- Born: June 8, 1951 (age 73) Toronto, Ontario, Canada
- Coached for: Austria McGill University

= Ken Tyler =

Canadian retired ice hockey coach (born 1951)

Ken Tyler (born June 8, 1951) is a Canadian retired ice hockey coach. Tyler spent much of his career coaching the Austrian men's national team in international competitions, including the 1994 Winter Olympics.

Born in Toronto, Ontario, Tyler played college hockey at McMaster University, a season of pro with the Broome Dusters and a season of senior hockey with the Cambridge Hornets. Tyler spent nine seasons coaching at McGill University, finishing with a record of 130 wins, 200 losses and 27 ties. During his time at McGill, Tyler heavily recruited Mike Babcock, who would go on to become the first coach to become a member of the Triple Gold Club.

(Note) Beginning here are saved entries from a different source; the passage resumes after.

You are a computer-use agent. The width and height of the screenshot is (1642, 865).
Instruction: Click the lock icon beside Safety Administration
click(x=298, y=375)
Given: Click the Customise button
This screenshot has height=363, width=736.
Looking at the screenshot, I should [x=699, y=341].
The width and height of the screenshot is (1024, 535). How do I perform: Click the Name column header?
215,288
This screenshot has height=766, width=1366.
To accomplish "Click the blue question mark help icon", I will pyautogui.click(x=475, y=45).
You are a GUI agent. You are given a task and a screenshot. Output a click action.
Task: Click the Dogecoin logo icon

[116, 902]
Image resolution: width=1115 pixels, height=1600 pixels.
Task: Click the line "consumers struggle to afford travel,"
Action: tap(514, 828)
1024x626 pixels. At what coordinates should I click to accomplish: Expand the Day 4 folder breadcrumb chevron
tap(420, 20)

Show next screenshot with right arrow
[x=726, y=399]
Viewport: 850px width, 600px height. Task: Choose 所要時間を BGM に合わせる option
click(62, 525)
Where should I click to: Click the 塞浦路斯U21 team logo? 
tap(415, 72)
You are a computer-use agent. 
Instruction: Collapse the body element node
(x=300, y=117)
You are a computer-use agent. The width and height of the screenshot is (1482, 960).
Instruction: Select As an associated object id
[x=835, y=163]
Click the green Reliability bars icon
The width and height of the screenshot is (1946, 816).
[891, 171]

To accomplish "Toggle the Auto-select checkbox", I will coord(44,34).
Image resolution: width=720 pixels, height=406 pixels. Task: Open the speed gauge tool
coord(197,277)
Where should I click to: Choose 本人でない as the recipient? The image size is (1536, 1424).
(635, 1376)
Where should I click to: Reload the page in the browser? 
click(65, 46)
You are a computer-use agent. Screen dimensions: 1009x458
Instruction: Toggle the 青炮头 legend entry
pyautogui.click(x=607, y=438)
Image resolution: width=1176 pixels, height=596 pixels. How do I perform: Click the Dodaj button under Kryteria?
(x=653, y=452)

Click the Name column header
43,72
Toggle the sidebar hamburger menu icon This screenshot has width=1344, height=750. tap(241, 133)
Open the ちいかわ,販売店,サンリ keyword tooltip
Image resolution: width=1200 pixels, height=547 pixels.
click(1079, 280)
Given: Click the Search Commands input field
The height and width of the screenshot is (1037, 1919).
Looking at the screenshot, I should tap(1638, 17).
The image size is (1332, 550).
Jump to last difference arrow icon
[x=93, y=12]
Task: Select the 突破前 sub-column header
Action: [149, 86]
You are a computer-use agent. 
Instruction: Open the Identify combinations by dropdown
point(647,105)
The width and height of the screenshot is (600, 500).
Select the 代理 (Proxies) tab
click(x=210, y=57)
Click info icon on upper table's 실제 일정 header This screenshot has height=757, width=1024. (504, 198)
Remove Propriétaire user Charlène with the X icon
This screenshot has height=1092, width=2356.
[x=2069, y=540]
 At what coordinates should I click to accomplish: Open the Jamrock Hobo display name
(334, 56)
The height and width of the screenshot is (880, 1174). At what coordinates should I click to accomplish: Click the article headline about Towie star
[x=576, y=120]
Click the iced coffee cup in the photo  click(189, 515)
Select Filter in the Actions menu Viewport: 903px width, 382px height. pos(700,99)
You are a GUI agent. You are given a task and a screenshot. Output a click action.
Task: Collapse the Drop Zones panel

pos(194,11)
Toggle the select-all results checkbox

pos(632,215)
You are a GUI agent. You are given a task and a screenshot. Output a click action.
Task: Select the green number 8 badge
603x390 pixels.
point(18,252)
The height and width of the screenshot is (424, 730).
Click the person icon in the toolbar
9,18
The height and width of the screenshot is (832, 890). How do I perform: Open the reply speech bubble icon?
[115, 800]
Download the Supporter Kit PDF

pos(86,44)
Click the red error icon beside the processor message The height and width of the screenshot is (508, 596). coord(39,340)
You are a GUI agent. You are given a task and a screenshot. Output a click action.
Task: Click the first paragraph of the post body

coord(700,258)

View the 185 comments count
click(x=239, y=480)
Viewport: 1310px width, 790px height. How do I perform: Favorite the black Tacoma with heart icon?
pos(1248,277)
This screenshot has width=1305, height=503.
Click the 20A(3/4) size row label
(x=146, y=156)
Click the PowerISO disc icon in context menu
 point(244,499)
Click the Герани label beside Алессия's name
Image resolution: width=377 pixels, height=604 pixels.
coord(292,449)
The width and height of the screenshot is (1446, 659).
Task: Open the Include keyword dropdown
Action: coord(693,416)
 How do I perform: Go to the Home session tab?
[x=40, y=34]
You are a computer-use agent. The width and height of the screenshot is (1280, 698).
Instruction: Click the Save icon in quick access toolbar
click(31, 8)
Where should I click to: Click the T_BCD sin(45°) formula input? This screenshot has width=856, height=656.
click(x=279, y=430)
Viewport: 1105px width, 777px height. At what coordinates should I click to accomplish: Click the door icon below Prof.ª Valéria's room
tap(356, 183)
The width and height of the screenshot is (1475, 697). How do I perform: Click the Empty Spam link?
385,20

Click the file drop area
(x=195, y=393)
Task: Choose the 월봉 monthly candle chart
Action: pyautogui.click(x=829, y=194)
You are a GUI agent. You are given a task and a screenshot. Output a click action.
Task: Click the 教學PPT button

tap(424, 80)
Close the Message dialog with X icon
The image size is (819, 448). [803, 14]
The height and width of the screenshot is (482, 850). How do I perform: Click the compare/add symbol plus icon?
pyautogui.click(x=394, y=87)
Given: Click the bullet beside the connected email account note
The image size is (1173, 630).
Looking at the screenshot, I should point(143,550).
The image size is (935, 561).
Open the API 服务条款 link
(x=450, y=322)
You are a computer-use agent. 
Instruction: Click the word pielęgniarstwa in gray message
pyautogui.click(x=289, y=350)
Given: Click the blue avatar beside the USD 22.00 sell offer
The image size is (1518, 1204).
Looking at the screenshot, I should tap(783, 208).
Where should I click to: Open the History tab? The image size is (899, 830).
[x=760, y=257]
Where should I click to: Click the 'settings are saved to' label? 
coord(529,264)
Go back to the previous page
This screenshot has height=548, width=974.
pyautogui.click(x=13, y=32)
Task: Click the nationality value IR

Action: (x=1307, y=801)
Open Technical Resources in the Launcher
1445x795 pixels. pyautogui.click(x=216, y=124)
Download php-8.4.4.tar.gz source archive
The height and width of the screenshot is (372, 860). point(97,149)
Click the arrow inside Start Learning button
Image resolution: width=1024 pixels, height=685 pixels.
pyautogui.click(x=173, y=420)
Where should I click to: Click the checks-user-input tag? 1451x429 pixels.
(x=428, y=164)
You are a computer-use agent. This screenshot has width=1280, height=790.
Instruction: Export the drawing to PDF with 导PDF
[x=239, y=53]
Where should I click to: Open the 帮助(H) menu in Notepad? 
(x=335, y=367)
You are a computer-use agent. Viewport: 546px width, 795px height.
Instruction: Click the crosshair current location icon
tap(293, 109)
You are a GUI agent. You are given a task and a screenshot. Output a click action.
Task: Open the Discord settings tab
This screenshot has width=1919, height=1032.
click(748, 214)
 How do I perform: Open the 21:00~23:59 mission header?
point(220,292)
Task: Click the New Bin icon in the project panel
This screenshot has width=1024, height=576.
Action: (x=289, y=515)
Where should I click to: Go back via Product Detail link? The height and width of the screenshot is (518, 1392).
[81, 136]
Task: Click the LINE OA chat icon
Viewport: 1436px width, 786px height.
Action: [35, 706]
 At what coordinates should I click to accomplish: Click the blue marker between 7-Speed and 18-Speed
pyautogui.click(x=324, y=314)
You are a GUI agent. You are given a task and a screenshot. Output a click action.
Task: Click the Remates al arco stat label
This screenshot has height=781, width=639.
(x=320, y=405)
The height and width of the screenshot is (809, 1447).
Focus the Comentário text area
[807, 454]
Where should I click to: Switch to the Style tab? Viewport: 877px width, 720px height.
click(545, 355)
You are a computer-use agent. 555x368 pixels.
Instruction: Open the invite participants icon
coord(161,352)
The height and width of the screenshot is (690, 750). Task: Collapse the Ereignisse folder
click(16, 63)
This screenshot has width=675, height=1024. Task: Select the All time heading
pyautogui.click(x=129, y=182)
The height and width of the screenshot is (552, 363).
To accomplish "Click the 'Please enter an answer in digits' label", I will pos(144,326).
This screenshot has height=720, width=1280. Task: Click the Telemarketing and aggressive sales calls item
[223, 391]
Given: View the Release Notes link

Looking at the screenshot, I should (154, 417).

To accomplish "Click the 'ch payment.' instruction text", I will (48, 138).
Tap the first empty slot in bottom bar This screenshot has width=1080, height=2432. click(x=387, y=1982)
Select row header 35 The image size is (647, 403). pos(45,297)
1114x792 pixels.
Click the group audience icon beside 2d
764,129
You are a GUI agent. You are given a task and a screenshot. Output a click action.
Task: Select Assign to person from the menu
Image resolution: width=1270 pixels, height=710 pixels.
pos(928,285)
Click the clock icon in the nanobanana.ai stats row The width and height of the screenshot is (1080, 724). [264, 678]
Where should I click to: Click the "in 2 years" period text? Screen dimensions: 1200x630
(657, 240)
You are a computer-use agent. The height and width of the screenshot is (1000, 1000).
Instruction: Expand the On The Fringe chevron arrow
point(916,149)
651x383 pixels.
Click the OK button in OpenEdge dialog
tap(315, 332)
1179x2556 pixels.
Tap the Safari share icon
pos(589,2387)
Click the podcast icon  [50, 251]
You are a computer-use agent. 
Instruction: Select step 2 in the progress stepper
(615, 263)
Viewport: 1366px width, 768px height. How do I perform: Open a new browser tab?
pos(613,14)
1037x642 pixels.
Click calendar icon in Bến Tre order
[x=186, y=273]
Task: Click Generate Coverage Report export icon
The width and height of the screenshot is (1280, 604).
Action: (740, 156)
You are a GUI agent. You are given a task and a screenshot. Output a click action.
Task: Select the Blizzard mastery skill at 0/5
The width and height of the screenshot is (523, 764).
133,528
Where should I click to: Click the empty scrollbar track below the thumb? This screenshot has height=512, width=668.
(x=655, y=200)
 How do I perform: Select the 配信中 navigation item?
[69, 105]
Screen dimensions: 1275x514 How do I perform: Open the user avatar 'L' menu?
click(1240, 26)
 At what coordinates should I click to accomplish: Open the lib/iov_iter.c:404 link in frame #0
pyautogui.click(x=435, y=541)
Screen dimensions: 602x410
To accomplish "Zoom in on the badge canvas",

Tyler started his tenure as the head coach of Austria's men's national hockey team at the 1992 IIHF Group B World Championship, which was held in Austria. The team went undefeated and finished first in Group B play, which made them eligible for promotion to the A pool for the following year's tournament. Tyler remained Austria's head coach until after the 1996 IIHF World Championship. At this tournament, Austria finished in 12th place and was relegated to the B Pool for the 1997 tournament. His coaching career with Austria also included their appearance at the 1994 Winter Olympics, where they finished in 12th place.